While this definition is concise it lacks a certain depth of critical understanding. A more in depth definition of marketing would describe the field as,
Marketing is the process whereby society, to supply its consumption needs, evolves distributive systems composed of participants, who, interacting under constraints - technical (economic) and ethical (social) - create the transactions or flows which resolve market separations and result in exchange and consumption (Bartles, 1968).
Both definitions provide a simple point of view concerning marketing but both definitions also show a distinct contextual difference. The dictionary definition defines marketing as a management process while the textbook definition defines it as a social process.
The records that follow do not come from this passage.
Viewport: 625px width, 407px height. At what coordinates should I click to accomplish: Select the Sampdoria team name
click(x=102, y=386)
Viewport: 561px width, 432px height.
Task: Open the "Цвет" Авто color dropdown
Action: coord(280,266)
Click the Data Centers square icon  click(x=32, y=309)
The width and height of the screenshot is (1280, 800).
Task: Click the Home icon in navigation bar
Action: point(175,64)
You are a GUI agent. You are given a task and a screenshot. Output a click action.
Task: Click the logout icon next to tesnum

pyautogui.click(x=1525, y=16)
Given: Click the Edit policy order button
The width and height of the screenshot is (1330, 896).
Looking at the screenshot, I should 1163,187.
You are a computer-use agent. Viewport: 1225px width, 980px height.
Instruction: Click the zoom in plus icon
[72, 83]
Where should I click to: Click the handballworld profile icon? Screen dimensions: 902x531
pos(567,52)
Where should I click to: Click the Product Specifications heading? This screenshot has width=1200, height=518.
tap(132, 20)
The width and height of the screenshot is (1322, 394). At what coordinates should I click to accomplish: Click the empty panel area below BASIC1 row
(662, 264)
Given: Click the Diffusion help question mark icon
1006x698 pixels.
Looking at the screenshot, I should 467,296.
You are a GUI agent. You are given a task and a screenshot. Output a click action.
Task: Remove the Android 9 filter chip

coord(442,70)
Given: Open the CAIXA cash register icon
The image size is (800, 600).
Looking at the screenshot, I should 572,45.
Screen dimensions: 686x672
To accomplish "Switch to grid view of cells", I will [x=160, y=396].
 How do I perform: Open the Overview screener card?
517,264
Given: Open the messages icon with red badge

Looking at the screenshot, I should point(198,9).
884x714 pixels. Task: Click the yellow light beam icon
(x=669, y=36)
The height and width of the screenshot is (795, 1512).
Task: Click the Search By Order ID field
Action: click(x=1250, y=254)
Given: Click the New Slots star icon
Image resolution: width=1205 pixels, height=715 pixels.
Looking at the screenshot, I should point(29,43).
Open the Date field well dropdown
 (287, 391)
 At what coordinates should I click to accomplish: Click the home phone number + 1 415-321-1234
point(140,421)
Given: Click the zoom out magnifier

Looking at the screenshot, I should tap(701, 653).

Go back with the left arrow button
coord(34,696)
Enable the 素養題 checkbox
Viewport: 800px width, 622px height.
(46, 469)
This is important because one can glean from both definitions a more exact personal definition.  From these sources, I would define marketing as a broad based management and social process of creating and delivering goods to the market with sales principles underpinning its mechanism. In layman’s terms, marketing is a management process and social process by which products are moved to customers. Understanding that marketing is a twofold process, as students we can begin to see that this is far more complex of a process than simply selling. In fact the selling of the product is the end result of the marketing process.

Okay, you might be asking, so how do we get the product to that end result? Well, marketing consists of a four part process referred to as the Four P’s.  These four elements of marketing coordinate the effort of the company through stages of product development with the consumer ultimately in mind.
1. Product-identification, selection, and development of a product (niche or consumer need)
2. Price-determination of its price (what price will be profitable but also affordable and competitive)
3. Place-selection of a distribution channel to reach the customer's place (how will the product be sold to customers i.e. stores, internet, etc…)
4. Promotion- development and implementation of a promotional strategy (how will the customer be made aware of the product) ( Business Dictionary, 2011).

As one can see the actual selling of the product is really a larger process within marketing. By understanding these concepts one will broaden her view of marketing and develop more useful thinking when completing assignments. One should be warned that the Four P’s will appear again and again as one continues taking business and marketing courses.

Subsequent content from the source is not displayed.